Source extract:

Showing posts with label partition. Show all posts
Showing posts with label partition. Show all posts

Wednesday, February 13, 2019

Kosovo: November 2, 2007 Meeting of the Task Force on the Mitrovica Area

In April 2007, the EU began to ready for assuming its role in a "post-independent" Kosovo and sent its EU Planning Team (EUPT) to begin coordinating with UNMIK on its plans to take our place.  In UNMIK Mitrovica's first meetings with the EUPT in Pristina, it was clear that the the EU people believed they were the knights on white horses sent to clean up the mess left by the UN.  They were not much interested in our views and wanted from us only what was necessary to leave the stage for them.  Things didn't work out that way and as of February 2019, both UNMIK and the EU are still there.  Indeed, it was only years later that the EU was allowed to place staff (other than police) in the north.  Here follows the minutes of the first meeting of the Mitrovica Task Force formed to start planning for the establishment of the EU''s International Civilian Office (ICO) that they saw becoming the new boss in Mitrovica.  They proved to be clueless.  (Two more meetings were held and those minutes will follow.)

November 2, 2006


Minutes of the Task Force on the Mitrovica Area meeting


Participants: Gallucci, Efimov (both UNMIK), Daca (OSCE), Carver, Stadler (both ICO PT), Zuccarini (EUPT), Guehenneux, Bruno (KFOR)

Written tasks:
(1) Answer these questions from the post on the Mitrovica Task Force:
(a) In what month and year did the EU send its Planning Team to start coordinating with UNMIK?
(b) How many further meetings of the task force were held after the first one?
(c) Which organization did Guehenneux and Bruno represent at the meeting?
(2) Write the next part of the minutes in the post on the Mitrovica Task Force, picking up right after the list of participants.
The records that come next are separate material and have no connection to the post on the Mitrovica Task Force.

Information supplied:
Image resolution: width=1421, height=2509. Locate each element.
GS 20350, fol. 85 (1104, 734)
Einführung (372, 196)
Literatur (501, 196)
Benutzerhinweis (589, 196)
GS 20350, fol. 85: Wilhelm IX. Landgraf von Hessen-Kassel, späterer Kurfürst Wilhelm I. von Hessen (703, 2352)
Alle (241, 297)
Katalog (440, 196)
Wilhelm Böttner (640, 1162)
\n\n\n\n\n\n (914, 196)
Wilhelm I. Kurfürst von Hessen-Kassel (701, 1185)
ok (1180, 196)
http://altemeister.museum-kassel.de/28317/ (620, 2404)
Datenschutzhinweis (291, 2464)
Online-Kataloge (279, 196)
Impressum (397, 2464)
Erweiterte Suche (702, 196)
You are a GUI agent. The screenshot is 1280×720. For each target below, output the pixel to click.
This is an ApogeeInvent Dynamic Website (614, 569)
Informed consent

Answers for the tasks:
(1)
(a) April 2007
(b) Two
(c) KFOR

(2)
Ad 2) The Task Force (TF) agreed on its main goals: to identify and analyze key issues in the region that needed international attention regarding the transition and status periods, and to present policy-makers with options (“TO DO” list) for addressing those issues, namely in 3 areas: 1. list of potential breaches of the status settlement (i. e. parallel structures), 2. list of priorities of implementation of the settlement in the North and 3. tool-box to enforce the implementation (sticks and carrots).

Ad 3) The TF identified and reviewed advantages and disadvantages to locating the International Civilian Office - Mitrovica (ICOM) on either side of the Ibar. Several participants noted the need for access and the value of exposing the two major ethnic groups to each other, which could be more easily achieved by an office in southern Mitrovica. Some participants voiced concern that locating an office in northern Mitrovica could be interpreted as endorsing a partition of Kosovo. Others thought that an office in the northern part sends more proper political message, since the ICOM’s target population would mostly be K/S. The TF agreed that it is difficult to judge the physical security advantages of either location without knowing what the security environment will be under status. It was noted that good coordination with EUPT will be needed when deciding on the physical location of ICOM to plan and deploy ESDP component accordingly.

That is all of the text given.